- _The problem_: What is needed here is an exact reprint of every record below.

- _Data supplied_:
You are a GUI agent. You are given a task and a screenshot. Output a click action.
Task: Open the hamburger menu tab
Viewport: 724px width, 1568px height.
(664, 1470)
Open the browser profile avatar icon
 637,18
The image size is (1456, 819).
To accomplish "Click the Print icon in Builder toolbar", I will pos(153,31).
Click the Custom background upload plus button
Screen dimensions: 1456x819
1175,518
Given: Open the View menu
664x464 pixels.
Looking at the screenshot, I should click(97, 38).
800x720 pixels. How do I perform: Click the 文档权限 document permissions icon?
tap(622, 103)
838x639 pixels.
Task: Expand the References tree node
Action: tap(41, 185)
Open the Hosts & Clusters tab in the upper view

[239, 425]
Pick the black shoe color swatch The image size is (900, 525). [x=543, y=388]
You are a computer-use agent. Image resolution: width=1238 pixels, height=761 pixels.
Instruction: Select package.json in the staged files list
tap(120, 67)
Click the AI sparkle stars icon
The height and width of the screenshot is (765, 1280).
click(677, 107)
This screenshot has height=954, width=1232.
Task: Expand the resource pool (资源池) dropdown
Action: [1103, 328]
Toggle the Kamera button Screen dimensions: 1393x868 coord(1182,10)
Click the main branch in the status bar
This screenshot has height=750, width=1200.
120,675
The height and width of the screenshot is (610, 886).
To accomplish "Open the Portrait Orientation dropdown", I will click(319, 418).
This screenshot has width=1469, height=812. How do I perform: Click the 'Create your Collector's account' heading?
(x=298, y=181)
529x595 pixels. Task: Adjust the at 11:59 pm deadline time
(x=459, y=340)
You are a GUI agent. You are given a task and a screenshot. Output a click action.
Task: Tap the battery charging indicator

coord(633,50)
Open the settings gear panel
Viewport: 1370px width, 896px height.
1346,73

- _Expected answer_:
You are a GUI agent. You are given a task and a screenshot. Output a click action.
Task: Open the hamburger menu tab
Viewport: 724px width, 1568px height.
(664, 1470)
Open the browser profile avatar icon
 637,18
The image size is (1456, 819).
To accomplish "Click the Print icon in Builder toolbar", I will pos(153,31).
Click the Custom background upload plus button
Screen dimensions: 1456x819
1175,518
Given: Open the View menu
664x464 pixels.
Looking at the screenshot, I should click(97, 38).
800x720 pixels. How do I perform: Click the 文档权限 document permissions icon?
tap(622, 103)
838x639 pixels.
Task: Expand the References tree node
Action: tap(41, 185)
Open the Hosts & Clusters tab in the upper view

[239, 425]
Pick the black shoe color swatch The image size is (900, 525). [x=543, y=388]
You are a computer-use agent. Image resolution: width=1238 pixels, height=761 pixels.
Instruction: Select package.json in the staged files list
tap(120, 67)
Click the AI sparkle stars icon
The height and width of the screenshot is (765, 1280).
click(677, 107)
This screenshot has height=954, width=1232.
Task: Expand the resource pool (资源池) dropdown
Action: [1103, 328]
Toggle the Kamera button Screen dimensions: 1393x868 coord(1182,10)
Click the main branch in the status bar
This screenshot has height=750, width=1200.
120,675
The height and width of the screenshot is (610, 886).
To accomplish "Open the Portrait Orientation dropdown", I will click(319, 418).
This screenshot has width=1469, height=812. How do I perform: Click the 'Create your Collector's account' heading?
(x=298, y=181)
529x595 pixels. Task: Adjust the at 11:59 pm deadline time
(x=459, y=340)
You are a GUI agent. You are given a task and a screenshot. Output a click action.
Task: Tap the battery charging indicator

coord(633,50)
Open the settings gear panel
Viewport: 1370px width, 896px height.
1346,73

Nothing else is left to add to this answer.